PRINCIPLE 7: The governing body ensures that the appointment and delegation to management promote operational effectiveness and that the respective roles and decision-making powers of the governing body and management are clearly defined. The CEO should be responsible for leading the implementation and execution of the approved strategy, policies and operational planning, and should serve as the primary link between management and the governing body.
PRINCIPLE 8: The governing body governs risk and compliance to enable the organisation to expand its opportunities and set and achieve its strategic objectives. The governing body should provide the strategic direction and be accountable for an effective organisation-wide risk management system.
PRINCIPLE 9: The governing body governs compliance with applicable laws and adopted policies, non-binding rules, codes and standards in a way that promotes ethics and responsible corporate citizenship. The governing body should consider and approve the policies, frameworks and standards that give effect to its strategic direction on compliance.

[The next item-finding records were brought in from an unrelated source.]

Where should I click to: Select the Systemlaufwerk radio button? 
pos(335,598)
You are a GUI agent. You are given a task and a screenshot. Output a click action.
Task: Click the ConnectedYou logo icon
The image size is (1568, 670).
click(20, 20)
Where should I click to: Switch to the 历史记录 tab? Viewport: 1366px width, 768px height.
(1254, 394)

PRINCIPLE 10: The governing body governs data, information and technology in a way that enables the organisation to sustain and optimise its strategy and objectives. The governing body should consider and approve the policies, standards and frameworks that give effect to its direction on the management and control of data and information governance and continuously monitor the implementation thereof.

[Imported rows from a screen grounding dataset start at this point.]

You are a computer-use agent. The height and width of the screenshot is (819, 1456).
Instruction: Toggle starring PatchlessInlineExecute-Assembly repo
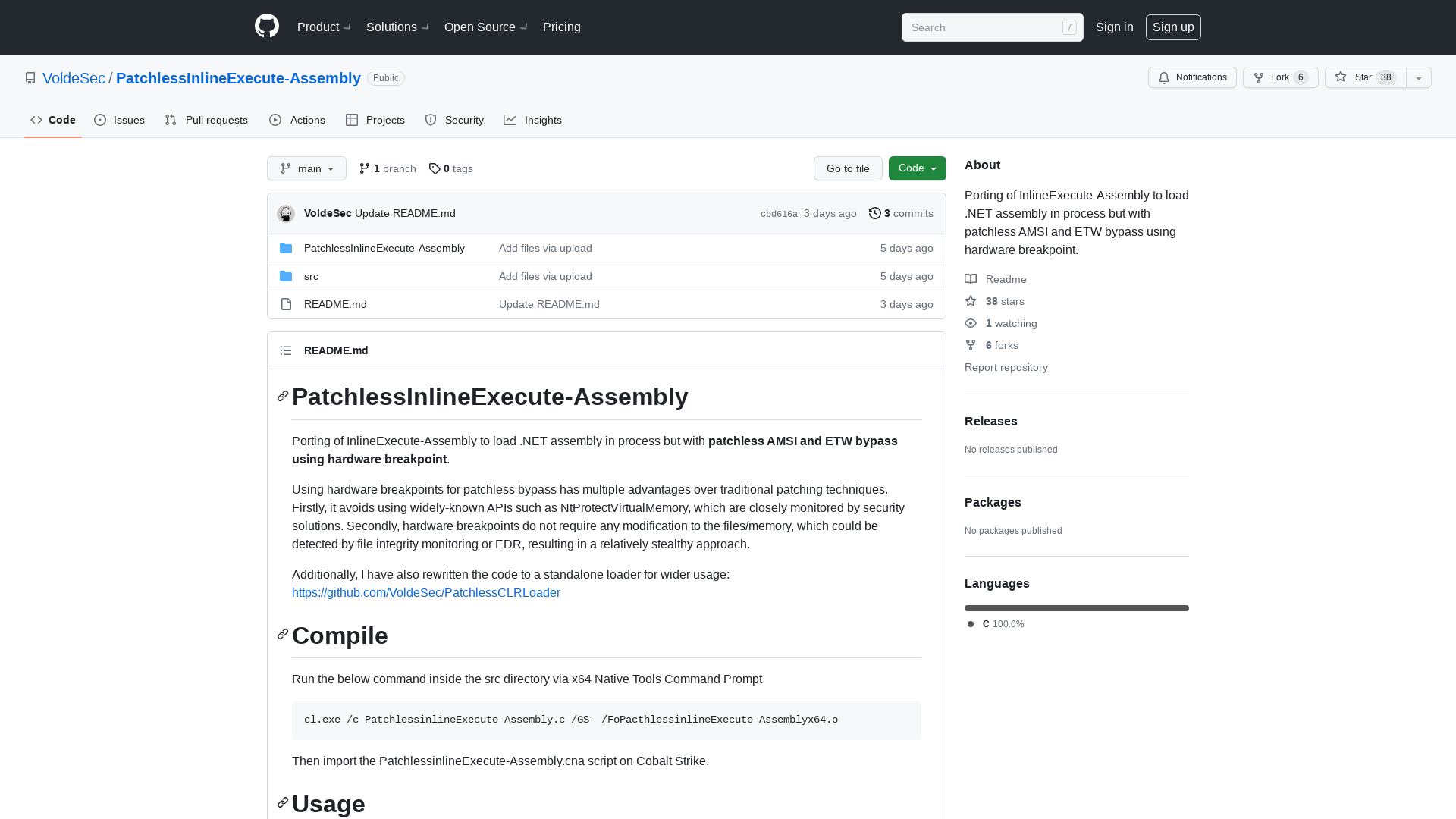pos(1363,77)
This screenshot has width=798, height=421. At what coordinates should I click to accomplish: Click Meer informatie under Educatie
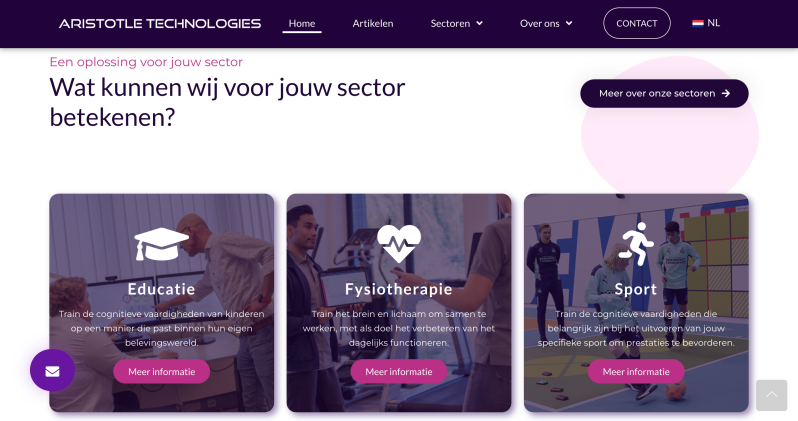tap(161, 372)
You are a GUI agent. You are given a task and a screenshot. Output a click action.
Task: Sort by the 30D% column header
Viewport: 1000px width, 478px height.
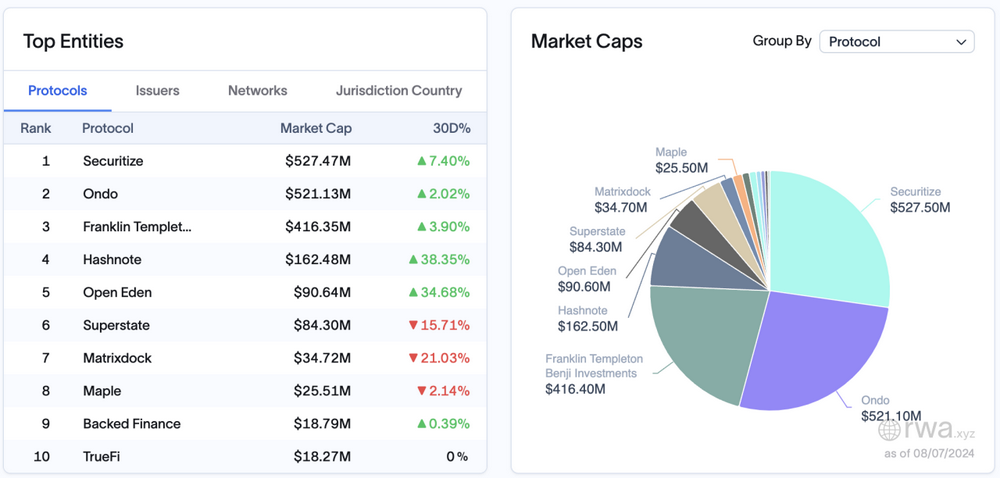click(x=450, y=128)
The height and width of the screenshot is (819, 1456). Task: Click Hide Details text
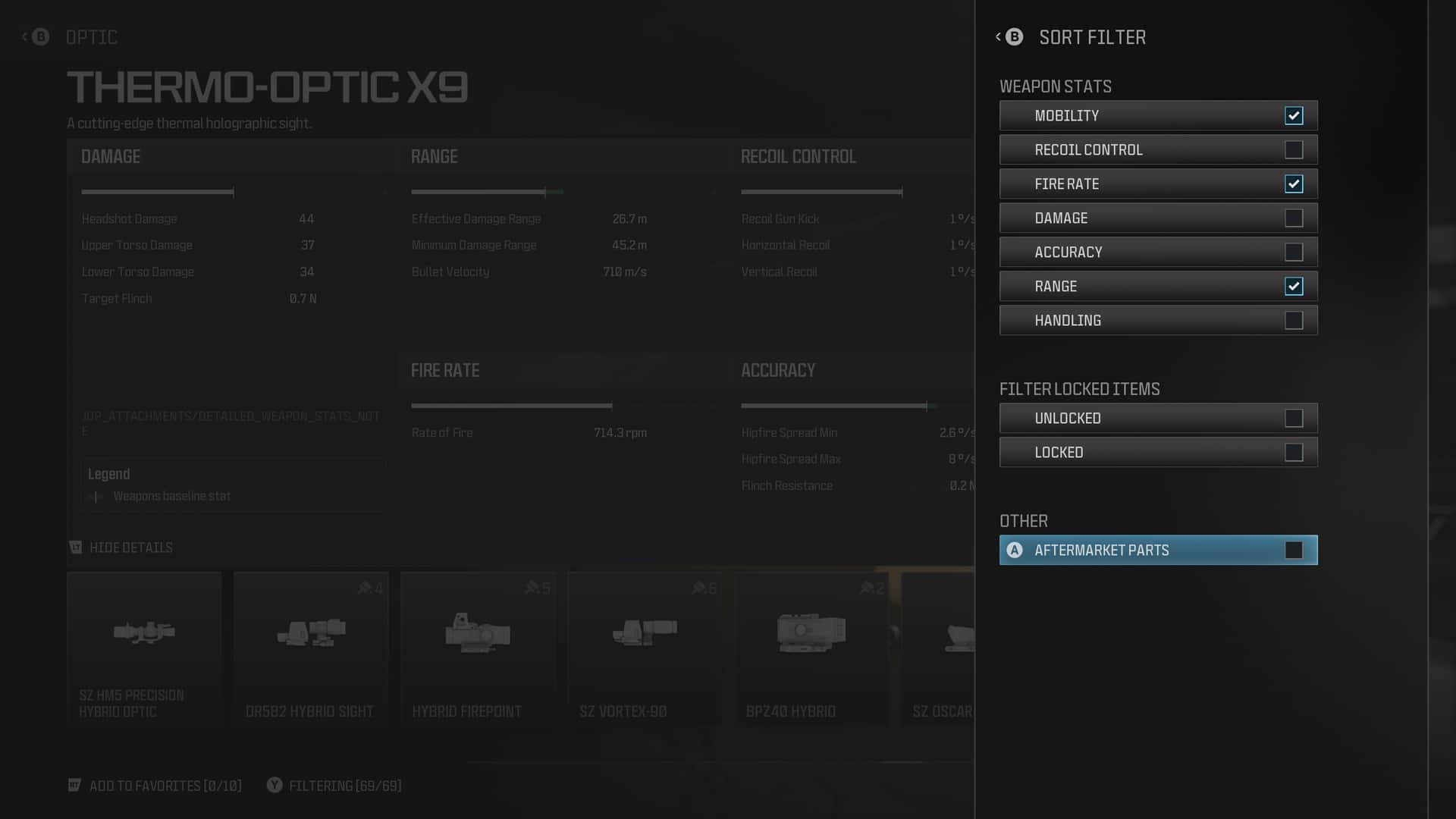(x=131, y=548)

PRINCIPLE 11: The governing body ensures that the organisation remunerates fairly, responsibly and transparently. For companies, the criteria to be applied to determine the fees of the non-executive directors of the board should be outlined in a non-executive director fee policy suitable for submission to shareholders for their consideration when voting on the fees for directors’ services in accordance with Companies Act.

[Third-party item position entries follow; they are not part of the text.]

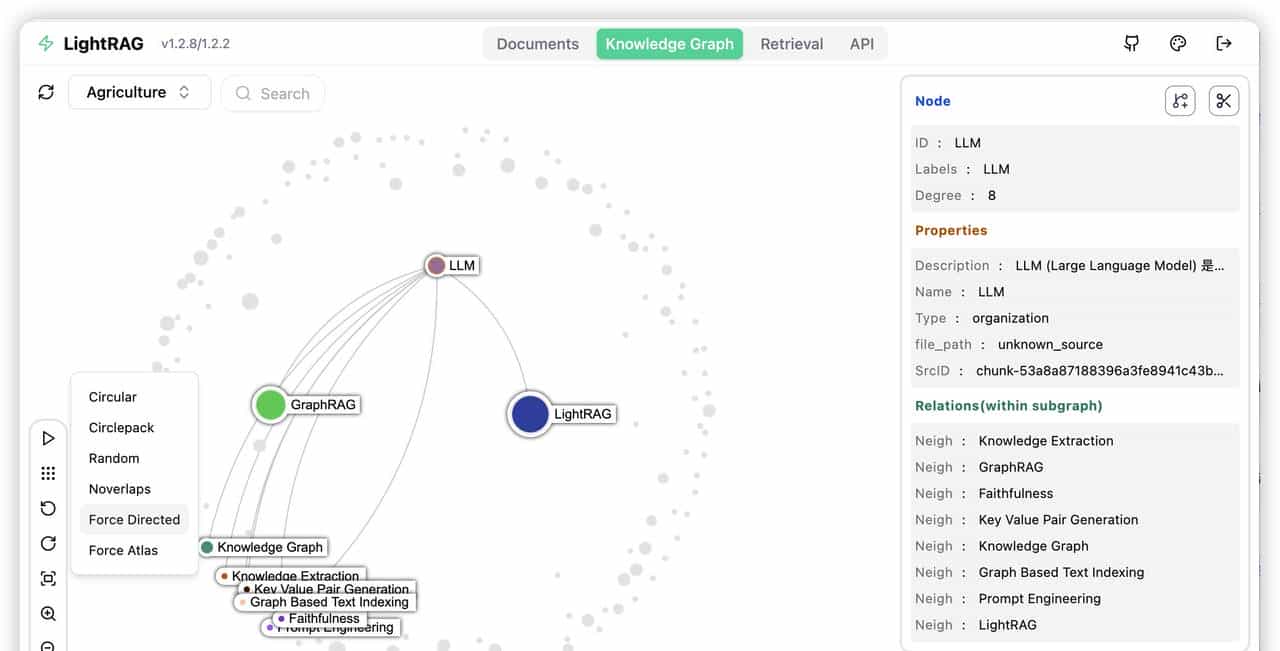Select Force Directed layout option

pos(134,520)
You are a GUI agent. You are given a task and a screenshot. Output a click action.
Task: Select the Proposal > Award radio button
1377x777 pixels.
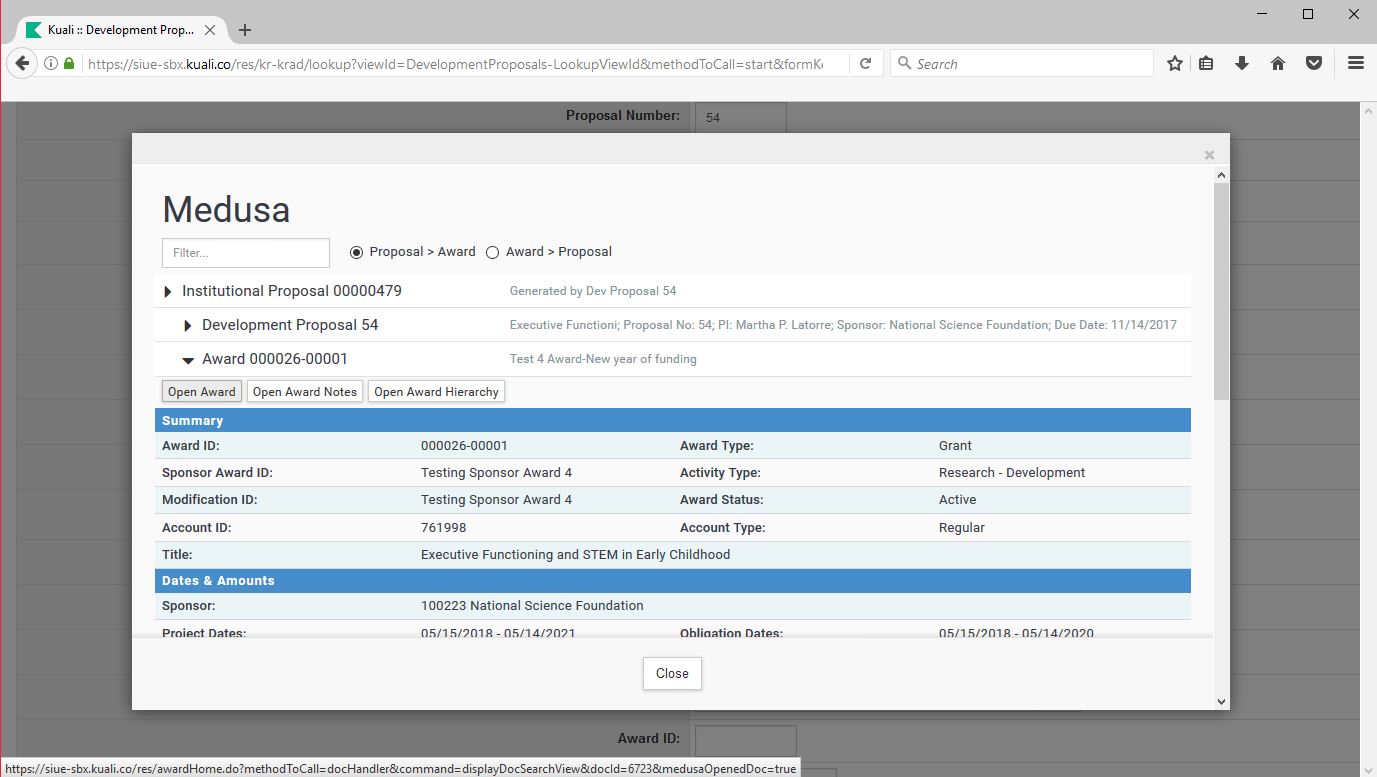(x=356, y=252)
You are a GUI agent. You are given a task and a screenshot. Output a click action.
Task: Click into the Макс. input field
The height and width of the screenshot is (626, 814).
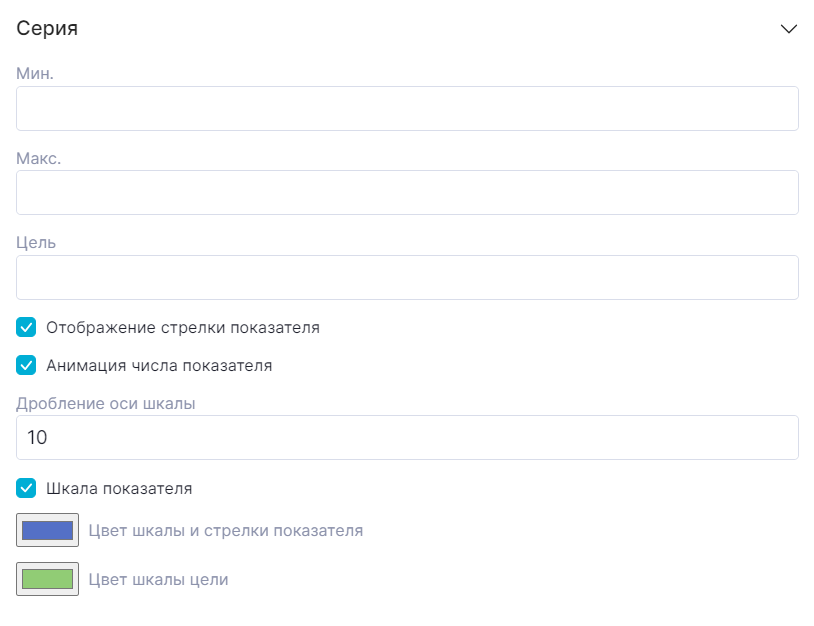tap(407, 192)
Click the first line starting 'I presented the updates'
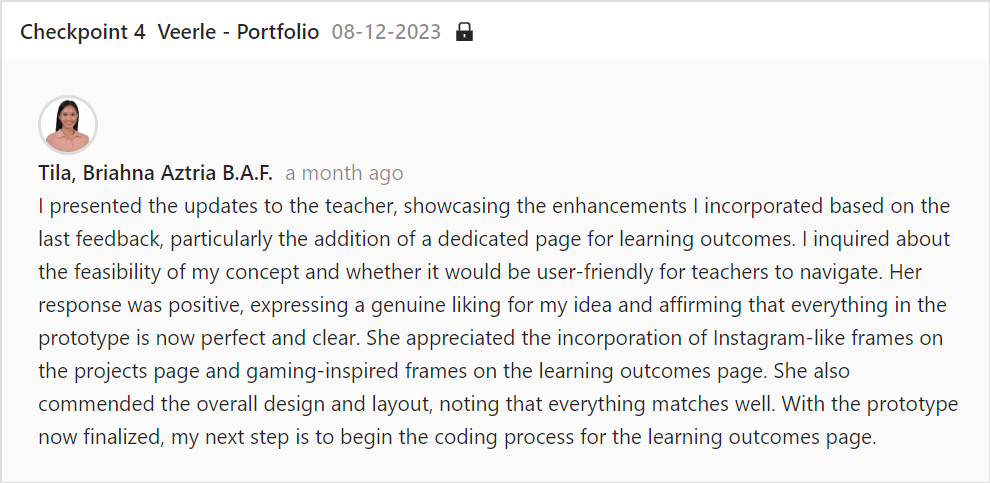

PRINCIPLE 12: The governing body ensures that assurance functions and services promote an effective internal control environment and safeguard the integrity of external reports issued by the organisation. The governing body should satisfy itself that a combined assurance model is developed that incorporates and optimises the assurance-related activities of line management, specialist functions and assurance service providers so that, taken as a whole, these promote an effective internal control environment and safeguard the integrity of external reports issued by the organisation.
PRINCIPLE 13: The governing body adopts a stakeholder-inclusive approach in the execution of its duties in the long-term best interests of the organisation within its economic, social and environmental context. The governing body should consider and approve policies and planning that give effect to its strategic direction on stakeholder relationships. The governing body of the organisation that owns a controlling interest in other organisation(s) should provide the strategic direction and be accountable for the arrangements that formalise the relationships and exercise of authority within the group. To ensure that each subsidiary organisation within the group is recognised as a separate juristic entity to whom its governing body members owe fiduciary duties, the adoption of the group governance framework should also be considered and approved by the governing bodies of the subsidiary organisations.
Conclusion
Corporate governance is no longer a mere compliance exercise – King V makes it clear that an organisation cannot claim to have sound governance simply based on the implementation of the recommended practices. The governance of an organisation will be judged primarily on its consequences.
King V applies to financial years beginning on 1 January 2026 and business are encouraged to review and adopt the revised code timeously.